Work order. Please show every line from the entries that carries the word "Libya".
== Extracted entries ==
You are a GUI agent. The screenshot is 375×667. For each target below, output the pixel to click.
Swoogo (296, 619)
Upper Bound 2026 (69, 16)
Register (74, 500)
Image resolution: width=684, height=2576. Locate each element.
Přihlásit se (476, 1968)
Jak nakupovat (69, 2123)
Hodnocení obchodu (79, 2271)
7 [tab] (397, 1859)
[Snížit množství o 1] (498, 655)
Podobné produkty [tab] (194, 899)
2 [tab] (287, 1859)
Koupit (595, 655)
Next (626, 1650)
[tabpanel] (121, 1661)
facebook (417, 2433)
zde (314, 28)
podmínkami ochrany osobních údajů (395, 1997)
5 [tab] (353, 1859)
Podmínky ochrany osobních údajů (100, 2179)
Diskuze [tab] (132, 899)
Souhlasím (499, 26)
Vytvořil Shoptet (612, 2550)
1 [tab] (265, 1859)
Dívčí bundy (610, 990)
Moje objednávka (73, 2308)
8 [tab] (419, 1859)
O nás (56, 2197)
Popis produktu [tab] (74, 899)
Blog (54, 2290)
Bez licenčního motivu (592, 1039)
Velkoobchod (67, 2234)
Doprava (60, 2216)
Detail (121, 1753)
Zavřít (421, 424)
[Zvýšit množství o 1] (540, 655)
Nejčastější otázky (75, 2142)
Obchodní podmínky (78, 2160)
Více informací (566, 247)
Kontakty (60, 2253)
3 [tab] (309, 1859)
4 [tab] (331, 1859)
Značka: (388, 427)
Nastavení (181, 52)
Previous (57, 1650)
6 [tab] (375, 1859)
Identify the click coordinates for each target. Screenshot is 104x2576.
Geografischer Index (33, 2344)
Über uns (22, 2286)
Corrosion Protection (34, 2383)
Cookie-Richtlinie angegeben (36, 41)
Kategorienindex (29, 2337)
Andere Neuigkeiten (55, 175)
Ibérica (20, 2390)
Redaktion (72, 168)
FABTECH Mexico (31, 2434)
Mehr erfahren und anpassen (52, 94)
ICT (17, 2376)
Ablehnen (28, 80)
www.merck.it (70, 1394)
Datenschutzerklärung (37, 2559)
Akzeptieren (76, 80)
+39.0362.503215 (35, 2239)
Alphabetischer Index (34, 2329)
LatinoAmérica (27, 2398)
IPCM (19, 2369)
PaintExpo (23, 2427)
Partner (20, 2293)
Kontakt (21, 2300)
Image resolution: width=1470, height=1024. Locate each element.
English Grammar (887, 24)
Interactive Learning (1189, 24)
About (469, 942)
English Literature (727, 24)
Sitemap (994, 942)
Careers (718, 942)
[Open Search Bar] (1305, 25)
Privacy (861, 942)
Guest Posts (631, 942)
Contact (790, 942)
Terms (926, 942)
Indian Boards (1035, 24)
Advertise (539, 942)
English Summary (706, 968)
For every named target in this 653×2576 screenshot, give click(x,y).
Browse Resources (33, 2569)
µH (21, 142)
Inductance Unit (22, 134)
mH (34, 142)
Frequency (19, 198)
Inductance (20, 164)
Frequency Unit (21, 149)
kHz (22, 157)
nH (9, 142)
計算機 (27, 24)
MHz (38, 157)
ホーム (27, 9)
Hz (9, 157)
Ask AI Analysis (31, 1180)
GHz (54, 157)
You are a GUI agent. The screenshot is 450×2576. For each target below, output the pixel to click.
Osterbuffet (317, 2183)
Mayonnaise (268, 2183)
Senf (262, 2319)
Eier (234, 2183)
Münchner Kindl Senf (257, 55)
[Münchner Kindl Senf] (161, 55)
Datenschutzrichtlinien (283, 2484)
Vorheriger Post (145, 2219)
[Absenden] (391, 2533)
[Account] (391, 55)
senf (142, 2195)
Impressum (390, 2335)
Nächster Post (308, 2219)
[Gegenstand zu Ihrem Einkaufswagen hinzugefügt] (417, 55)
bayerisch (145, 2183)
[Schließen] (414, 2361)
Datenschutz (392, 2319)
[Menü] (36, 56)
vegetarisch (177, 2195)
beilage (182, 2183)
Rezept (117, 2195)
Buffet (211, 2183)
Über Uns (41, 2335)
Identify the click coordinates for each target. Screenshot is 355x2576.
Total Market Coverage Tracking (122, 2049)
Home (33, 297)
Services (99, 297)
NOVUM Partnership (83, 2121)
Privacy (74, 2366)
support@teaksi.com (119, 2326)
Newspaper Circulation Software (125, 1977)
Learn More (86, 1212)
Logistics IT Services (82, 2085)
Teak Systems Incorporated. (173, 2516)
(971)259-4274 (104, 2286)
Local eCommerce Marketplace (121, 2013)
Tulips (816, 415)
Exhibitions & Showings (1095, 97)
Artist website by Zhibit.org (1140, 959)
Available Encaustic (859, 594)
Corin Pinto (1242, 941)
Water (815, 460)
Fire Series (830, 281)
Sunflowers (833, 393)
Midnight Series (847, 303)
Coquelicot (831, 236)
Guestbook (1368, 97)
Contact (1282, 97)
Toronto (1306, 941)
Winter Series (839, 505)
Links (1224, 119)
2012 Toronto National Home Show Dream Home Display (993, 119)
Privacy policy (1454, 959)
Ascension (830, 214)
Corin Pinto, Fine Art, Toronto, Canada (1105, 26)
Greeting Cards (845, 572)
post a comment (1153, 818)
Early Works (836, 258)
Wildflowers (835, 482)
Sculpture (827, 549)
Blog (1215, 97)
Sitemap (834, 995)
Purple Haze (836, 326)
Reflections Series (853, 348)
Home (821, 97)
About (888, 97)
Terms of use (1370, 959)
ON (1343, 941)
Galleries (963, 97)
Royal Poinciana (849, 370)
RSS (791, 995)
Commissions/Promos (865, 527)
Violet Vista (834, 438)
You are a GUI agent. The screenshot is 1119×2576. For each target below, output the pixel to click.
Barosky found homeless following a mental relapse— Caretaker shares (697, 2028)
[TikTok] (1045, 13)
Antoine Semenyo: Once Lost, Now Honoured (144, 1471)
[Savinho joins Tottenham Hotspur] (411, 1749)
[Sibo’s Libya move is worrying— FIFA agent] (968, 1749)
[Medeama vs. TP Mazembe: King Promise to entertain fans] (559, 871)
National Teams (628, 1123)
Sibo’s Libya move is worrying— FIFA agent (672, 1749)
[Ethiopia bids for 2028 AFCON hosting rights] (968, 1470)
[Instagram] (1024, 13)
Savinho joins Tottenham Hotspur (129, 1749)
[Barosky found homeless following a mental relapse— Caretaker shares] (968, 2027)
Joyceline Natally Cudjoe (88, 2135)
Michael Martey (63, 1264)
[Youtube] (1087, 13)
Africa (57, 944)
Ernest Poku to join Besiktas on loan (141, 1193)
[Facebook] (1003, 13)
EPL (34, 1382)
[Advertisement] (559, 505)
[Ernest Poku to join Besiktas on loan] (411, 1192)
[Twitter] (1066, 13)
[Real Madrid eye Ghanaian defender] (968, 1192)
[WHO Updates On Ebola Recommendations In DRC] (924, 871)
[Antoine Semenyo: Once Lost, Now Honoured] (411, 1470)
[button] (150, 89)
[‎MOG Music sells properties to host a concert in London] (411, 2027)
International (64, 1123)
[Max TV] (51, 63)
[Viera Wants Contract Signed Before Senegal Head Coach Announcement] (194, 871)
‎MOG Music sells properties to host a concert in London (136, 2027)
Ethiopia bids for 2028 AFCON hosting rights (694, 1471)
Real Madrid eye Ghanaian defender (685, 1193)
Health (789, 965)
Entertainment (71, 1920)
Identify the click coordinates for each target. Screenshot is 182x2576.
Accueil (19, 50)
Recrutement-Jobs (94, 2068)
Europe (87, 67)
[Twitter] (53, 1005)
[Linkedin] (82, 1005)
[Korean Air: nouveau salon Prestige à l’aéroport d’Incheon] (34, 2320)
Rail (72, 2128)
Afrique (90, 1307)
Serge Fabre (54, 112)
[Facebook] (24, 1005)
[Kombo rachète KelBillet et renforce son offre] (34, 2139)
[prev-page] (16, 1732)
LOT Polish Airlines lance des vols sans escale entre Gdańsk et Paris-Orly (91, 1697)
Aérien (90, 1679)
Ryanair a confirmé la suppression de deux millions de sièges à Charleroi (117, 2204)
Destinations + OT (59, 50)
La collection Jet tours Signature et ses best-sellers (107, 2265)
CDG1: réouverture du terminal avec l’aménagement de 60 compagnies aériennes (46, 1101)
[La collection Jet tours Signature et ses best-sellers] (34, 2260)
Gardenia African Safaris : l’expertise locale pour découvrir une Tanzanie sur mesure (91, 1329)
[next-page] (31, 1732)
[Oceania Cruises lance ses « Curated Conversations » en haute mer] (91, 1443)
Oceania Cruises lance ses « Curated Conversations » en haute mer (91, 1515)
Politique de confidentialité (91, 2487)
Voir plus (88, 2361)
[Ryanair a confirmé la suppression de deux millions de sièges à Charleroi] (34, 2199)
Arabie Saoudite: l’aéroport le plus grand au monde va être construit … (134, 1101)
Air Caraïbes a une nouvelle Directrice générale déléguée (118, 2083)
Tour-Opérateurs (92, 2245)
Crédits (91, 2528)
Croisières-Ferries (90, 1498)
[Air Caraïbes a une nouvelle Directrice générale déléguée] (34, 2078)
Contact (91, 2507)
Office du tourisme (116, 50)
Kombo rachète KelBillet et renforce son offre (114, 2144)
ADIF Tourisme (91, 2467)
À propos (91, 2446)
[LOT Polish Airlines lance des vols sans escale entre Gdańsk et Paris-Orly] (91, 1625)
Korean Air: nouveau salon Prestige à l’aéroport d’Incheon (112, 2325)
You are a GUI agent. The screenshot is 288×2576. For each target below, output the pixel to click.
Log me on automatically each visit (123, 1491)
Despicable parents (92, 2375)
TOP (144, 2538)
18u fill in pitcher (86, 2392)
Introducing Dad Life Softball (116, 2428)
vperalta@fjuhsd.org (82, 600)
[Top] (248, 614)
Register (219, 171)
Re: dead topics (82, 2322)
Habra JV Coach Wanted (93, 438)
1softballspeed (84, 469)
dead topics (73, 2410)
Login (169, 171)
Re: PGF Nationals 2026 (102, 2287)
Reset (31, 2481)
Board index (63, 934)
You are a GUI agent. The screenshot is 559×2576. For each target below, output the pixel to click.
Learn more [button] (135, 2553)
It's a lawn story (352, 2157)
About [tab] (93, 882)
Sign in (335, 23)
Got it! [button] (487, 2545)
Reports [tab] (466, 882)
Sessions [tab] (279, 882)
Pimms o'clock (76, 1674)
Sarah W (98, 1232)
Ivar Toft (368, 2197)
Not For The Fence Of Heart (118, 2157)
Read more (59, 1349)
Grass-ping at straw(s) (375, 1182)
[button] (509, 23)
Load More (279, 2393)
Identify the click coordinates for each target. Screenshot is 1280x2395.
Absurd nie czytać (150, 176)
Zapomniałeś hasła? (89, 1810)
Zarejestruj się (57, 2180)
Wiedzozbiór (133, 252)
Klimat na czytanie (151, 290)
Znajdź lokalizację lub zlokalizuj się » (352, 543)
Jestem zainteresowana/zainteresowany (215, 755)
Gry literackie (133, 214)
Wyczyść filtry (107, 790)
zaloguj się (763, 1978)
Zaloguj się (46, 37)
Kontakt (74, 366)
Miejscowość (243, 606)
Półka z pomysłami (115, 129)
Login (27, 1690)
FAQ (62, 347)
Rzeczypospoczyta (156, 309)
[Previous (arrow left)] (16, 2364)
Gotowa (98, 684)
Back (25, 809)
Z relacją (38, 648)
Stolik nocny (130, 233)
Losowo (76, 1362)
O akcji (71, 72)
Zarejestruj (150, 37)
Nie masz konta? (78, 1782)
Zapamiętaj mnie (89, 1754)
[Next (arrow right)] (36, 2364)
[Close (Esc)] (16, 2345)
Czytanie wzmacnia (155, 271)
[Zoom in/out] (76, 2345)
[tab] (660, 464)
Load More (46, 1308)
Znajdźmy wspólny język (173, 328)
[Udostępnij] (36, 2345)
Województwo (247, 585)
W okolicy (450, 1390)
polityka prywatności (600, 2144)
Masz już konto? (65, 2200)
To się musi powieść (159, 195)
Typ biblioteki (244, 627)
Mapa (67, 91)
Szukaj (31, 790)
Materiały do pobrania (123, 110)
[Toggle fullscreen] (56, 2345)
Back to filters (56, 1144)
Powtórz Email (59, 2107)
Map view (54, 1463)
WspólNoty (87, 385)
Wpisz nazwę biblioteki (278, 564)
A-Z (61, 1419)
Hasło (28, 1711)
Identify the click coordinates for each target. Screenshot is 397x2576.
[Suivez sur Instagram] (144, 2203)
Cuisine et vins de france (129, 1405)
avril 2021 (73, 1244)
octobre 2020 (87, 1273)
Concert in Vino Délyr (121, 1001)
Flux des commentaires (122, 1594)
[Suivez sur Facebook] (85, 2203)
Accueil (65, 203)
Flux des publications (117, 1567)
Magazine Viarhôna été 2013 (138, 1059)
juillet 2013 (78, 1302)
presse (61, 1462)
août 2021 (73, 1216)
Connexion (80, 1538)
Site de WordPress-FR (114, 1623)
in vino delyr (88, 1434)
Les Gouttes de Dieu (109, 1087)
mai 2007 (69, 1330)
===
Response for this exercise.
[Sibo’s Libya move is worrying— FIFA agent] (968, 1749)
Sibo’s Libya move is worrying— FIFA agent (672, 1749)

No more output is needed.